We have that for $x,y \in R^n,x^Ty \le 1, |y|_2 = 1$, can it be true that for some $i, x_i > 1$ and is it true that $|x|_2 \le 1$ ($|*|_2$-is the euclidian norm)?
$x_1y_1+x_2y_2+...+x_ny_n \le 1 = y_1^2+y_2^2+...+y_n^2$ I tried to get a contradiction assuming that $|x|_2 = x_1^2+x_2^2+...+x_n^2 \ge 1$. So, $y_1(x_1-y_1)+...+y_n(x_n-y_n) \le 0, x_1(x_1-y_1)+...+x_n(x_n-y_n) \ge 0$. However, I am stuck.
I also tried to do it with inner product and get $<x,y> = <x-y,y>+<y,y>$, since $<y,y> = 1, <x,y> \le 1$, then $<x-y,y> = 0$ so $x=y$.
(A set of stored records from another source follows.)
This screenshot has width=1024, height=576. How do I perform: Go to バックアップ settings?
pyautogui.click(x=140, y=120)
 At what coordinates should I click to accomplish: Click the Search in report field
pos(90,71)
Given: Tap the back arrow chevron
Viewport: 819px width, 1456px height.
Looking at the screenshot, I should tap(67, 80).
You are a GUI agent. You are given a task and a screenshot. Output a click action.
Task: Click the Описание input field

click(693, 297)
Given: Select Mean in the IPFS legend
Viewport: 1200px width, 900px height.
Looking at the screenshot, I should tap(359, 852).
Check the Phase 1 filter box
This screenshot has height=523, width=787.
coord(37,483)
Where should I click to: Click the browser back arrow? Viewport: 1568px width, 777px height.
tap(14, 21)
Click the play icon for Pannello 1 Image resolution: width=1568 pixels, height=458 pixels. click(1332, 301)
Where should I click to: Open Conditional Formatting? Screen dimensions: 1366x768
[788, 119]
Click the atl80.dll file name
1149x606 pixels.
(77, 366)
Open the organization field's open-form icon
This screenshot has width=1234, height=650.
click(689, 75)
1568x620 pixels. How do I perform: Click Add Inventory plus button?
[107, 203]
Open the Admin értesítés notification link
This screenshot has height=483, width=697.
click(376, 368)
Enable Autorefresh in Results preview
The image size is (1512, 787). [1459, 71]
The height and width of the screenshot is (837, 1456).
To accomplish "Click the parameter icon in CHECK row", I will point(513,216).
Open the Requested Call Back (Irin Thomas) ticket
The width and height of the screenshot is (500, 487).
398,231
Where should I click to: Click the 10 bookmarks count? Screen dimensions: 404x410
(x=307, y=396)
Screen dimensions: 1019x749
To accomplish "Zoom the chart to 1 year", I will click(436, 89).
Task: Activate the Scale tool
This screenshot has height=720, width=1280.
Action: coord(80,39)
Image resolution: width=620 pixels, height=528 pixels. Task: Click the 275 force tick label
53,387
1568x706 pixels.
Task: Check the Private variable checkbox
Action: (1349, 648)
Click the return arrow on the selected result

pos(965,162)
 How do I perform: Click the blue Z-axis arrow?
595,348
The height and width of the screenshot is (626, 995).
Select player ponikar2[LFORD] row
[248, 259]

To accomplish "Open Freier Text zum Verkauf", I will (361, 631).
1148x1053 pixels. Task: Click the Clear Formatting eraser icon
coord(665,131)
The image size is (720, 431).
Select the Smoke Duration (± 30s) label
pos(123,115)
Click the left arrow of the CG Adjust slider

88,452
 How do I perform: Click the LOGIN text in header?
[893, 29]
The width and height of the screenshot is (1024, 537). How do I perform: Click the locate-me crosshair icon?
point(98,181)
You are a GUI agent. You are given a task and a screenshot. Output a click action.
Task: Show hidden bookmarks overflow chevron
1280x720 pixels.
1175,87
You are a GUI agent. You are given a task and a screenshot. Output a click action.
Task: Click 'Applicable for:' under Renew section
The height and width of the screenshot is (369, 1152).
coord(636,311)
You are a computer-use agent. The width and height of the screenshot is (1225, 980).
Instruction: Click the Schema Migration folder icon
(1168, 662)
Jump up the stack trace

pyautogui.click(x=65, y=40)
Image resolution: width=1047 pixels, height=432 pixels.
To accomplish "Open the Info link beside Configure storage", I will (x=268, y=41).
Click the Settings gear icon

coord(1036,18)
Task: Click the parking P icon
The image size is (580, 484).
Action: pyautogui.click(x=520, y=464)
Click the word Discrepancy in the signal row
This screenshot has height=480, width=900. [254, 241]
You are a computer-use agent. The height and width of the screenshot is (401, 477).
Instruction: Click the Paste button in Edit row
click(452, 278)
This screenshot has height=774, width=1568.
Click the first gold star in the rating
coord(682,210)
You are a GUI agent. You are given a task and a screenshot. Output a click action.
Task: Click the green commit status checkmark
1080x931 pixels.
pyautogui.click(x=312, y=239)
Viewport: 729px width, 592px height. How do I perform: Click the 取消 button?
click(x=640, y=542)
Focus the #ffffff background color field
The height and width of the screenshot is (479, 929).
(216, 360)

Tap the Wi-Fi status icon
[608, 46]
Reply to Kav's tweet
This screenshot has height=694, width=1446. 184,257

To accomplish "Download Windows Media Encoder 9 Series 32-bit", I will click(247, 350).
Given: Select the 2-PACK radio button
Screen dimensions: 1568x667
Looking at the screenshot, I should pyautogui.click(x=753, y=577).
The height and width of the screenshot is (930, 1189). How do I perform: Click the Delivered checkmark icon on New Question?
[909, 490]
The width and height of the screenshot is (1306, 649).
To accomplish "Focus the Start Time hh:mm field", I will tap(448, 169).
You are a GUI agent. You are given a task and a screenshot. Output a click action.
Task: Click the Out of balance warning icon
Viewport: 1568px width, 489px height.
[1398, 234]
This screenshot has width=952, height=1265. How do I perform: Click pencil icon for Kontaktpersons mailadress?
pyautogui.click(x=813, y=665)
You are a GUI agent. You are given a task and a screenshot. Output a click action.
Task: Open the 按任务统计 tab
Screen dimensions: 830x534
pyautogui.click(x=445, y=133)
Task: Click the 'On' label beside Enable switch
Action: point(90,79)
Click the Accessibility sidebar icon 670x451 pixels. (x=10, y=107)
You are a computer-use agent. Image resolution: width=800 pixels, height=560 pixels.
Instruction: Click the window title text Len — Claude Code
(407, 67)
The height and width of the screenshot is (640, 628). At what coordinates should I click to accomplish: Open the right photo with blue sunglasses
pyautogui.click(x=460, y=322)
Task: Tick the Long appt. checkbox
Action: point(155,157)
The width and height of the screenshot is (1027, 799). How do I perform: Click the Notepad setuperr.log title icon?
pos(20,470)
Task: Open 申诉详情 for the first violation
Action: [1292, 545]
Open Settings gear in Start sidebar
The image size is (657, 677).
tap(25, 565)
Geometrically speaking, $|x^T y|$ only controls the length of the projection of $x$ in the direction of $y$. The length of $x$ itself can still be large. In fact, if $x\perp y$ and $x\neq 0$ (such a vector exists if $n\geq 2$), then $x^T y=0$, but $|x|_2$ can be made arbitrarily big by multiplying $x$ with a constant factor. Similarly, $x_i$ can be made arbitrarily big for some $i$.